Twenty-five patients with 12 types of PIDs received 26 HSCTs. Three underwent transplantation for refractory GvHD that developed after the first cord transplantation. At a median follow-up of 20.8 months (range, 5 month-3.3 years), 21 of 25 patients survived and were cured of underlying immunodeficiency. Overall and event-free survival at 3 years were 83.9% and 80.4%, respectively. Cumulative incidence of grade II to IV acute GvHD was 22% ± 8.7%. No case of visceral or chronic GvHD was seen. Cumulative incidences of graft failure, cytomegalovirus, and/or adenoviral infections and transplant-related mortality at 1 year were 4.2% ± 4.1%, 58.8% ± 9.8%, and 16.1% ± 7.4%, respectively. Patients undergoing transplantation with systemic viral infections had poor survival in comparison with those with absent or resolved infections (33.3% vs 100%).

Conclusion

CD3+TCRαβ+ and CD19+ cell–depleted haploidentical or mMUD HSCT is a practical and viable alternative for children with a range of PIDs.



中文翻译:

T 细胞受体 αβ+ 和 CD19+ 细胞耗竭的单倍体相合和错配的造血干细胞移植治疗原发性免疫缺陷

背景

异基因造血干细胞移植 (HSCT) 被用作原发性免疫缺陷 (PID) 的治疗方法。使用 HLA 匹配的供体取得了最好的结果,但是当匹配的供体不可用时,单倍体相合或不匹配的无关供体 (mMUD) 可能有用。各种策略用于降低移植物抗宿主病 (GvHD) 和与此类移植相关的排斥反应的风险。

客观的

我们试图在从移植物中耗尽引起 GvHD 的 T 细胞受体 (TCR) αβ CD3 +细胞后评估半相合或 mMUD HSCT 的结果。

方法

CD3 + TCRαβ + /CD19 +耗尽的移植物被给予患有 PID 的条件性(3 名除外)儿童。77% 的病例使用了 Treosulfan(1 例患者使用白消安)、氟达拉滨、噻替哌和抗胸腺细胞球蛋白或阿仑单抗预处理,除 4 例外,所有病例均接受了 GvHD 预防。

结果

25 名 12 种 PID 患者接受了 26 次 HSCT。三人接受了第一次脐带移植后出现的难治性 GvHD 移植。

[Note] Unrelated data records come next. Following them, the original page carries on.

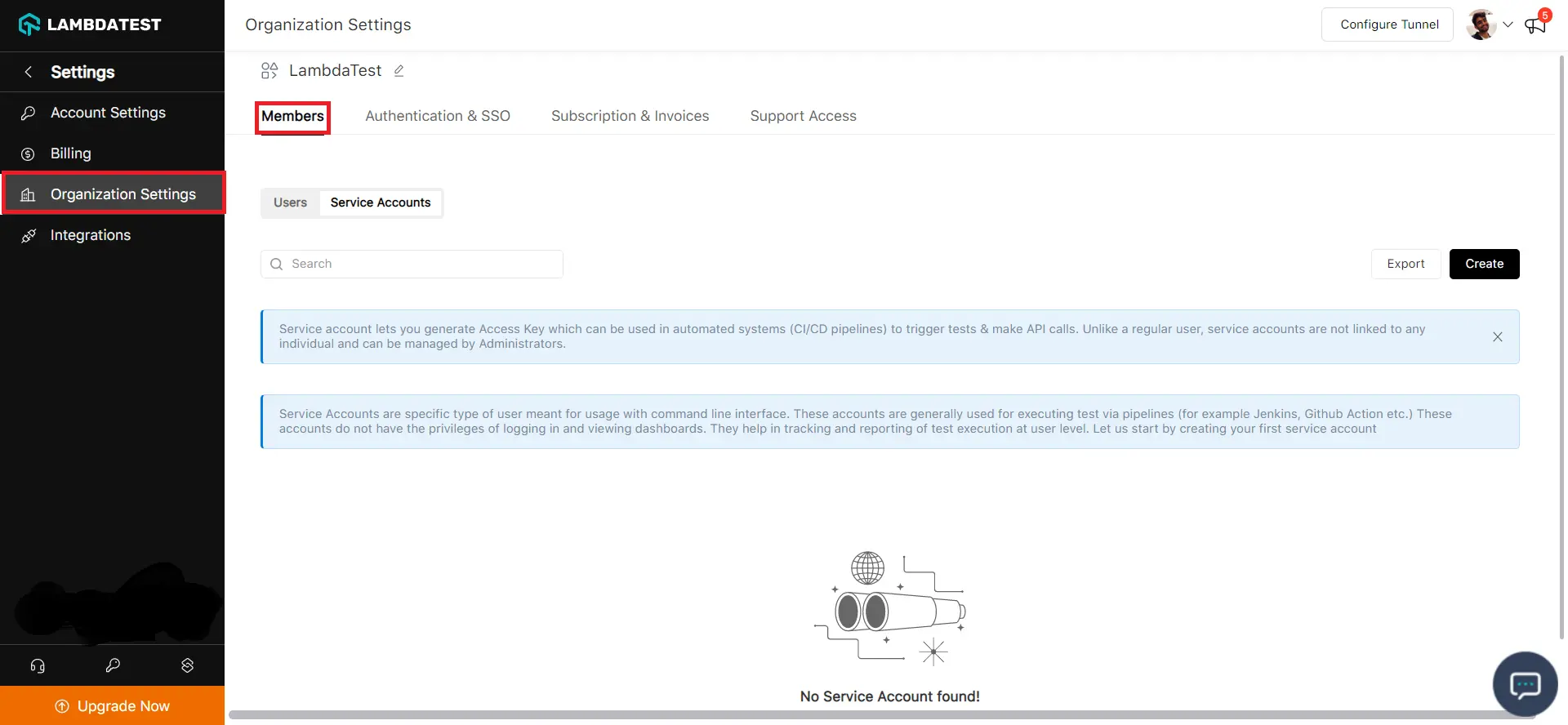Click the headset support icon
1568x725 pixels.
(x=38, y=665)
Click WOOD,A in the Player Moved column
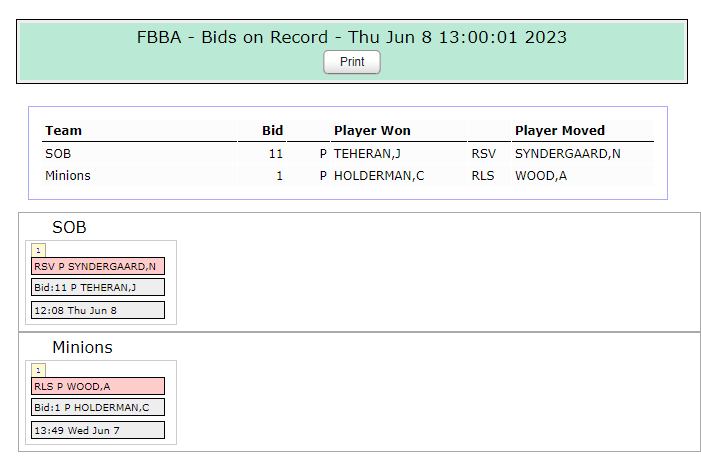Screen dimensions: 701x471 541,176
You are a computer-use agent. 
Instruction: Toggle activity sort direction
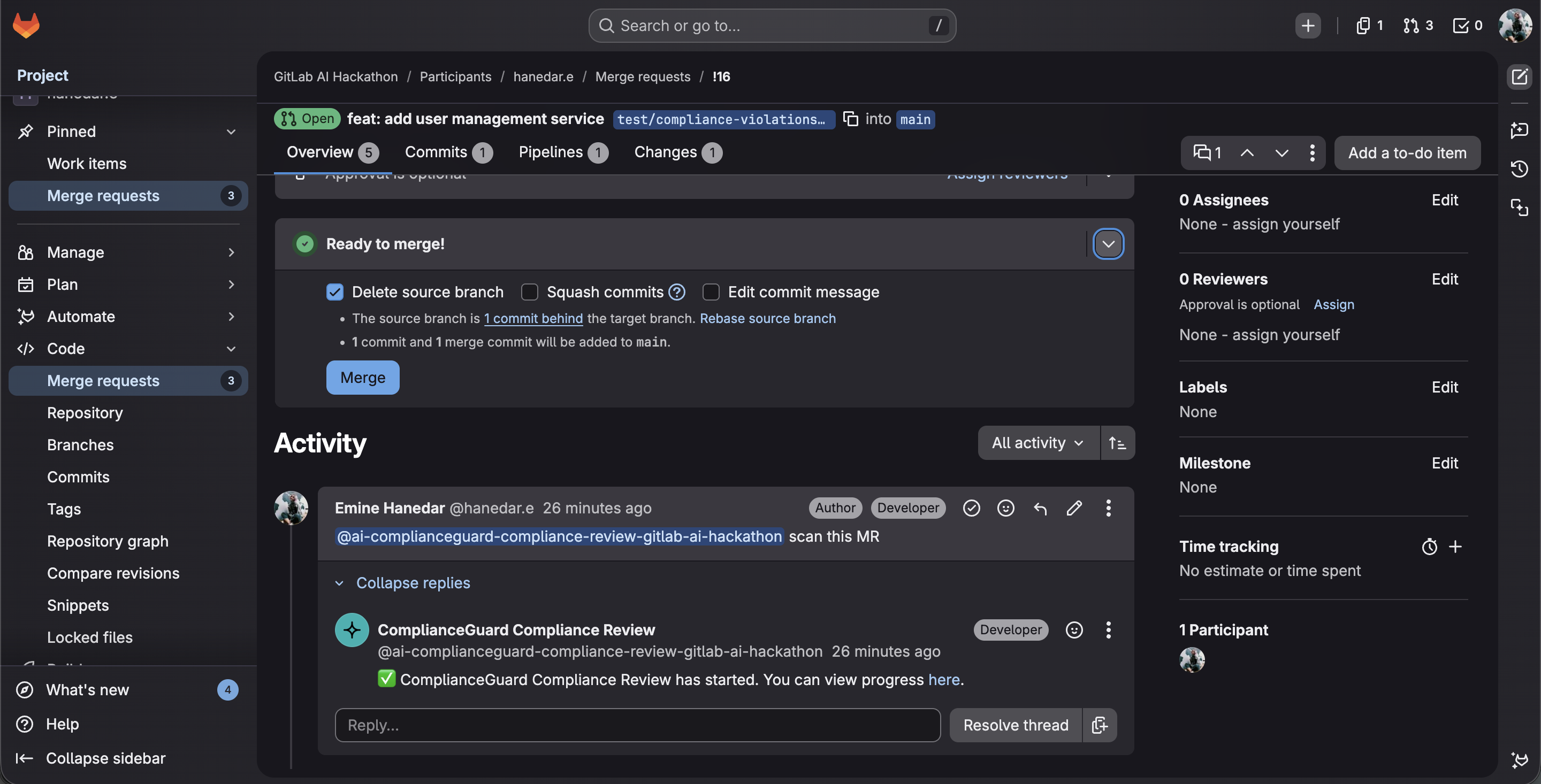[x=1117, y=443]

在 20.8 个月(范围,5 个月至 3.3 年)的中位随访中,25 名患者中有 21 名存活并治愈了潜在的免疫缺陷。3 年总生存率和无事件生存率分别为 83.9% 和 80.4%。II 至 IV 级急性 GvHD 的累积发生率为 22% ± 8.7%。没有发现内脏或慢性 GvHD 病例。移植失败、巨细胞病毒和/或腺病毒感染的累积发生率和移植相关死亡率在 1 年内分别为 4.2% ± 4.1%、58.8% ± 9.8% 和 16.1% ± 7.4%。与没有感染或感染消失的患者相比,接受移植的全身病毒感染患者的生存率较差(33.3% vs 100%)。

结论

CD3 + TCRαβ +和 CD19 +细胞耗尽的单倍体或 mMUD HSCT 对于患有一系列 PID 的儿童来说是一种实用且可行的替代方案。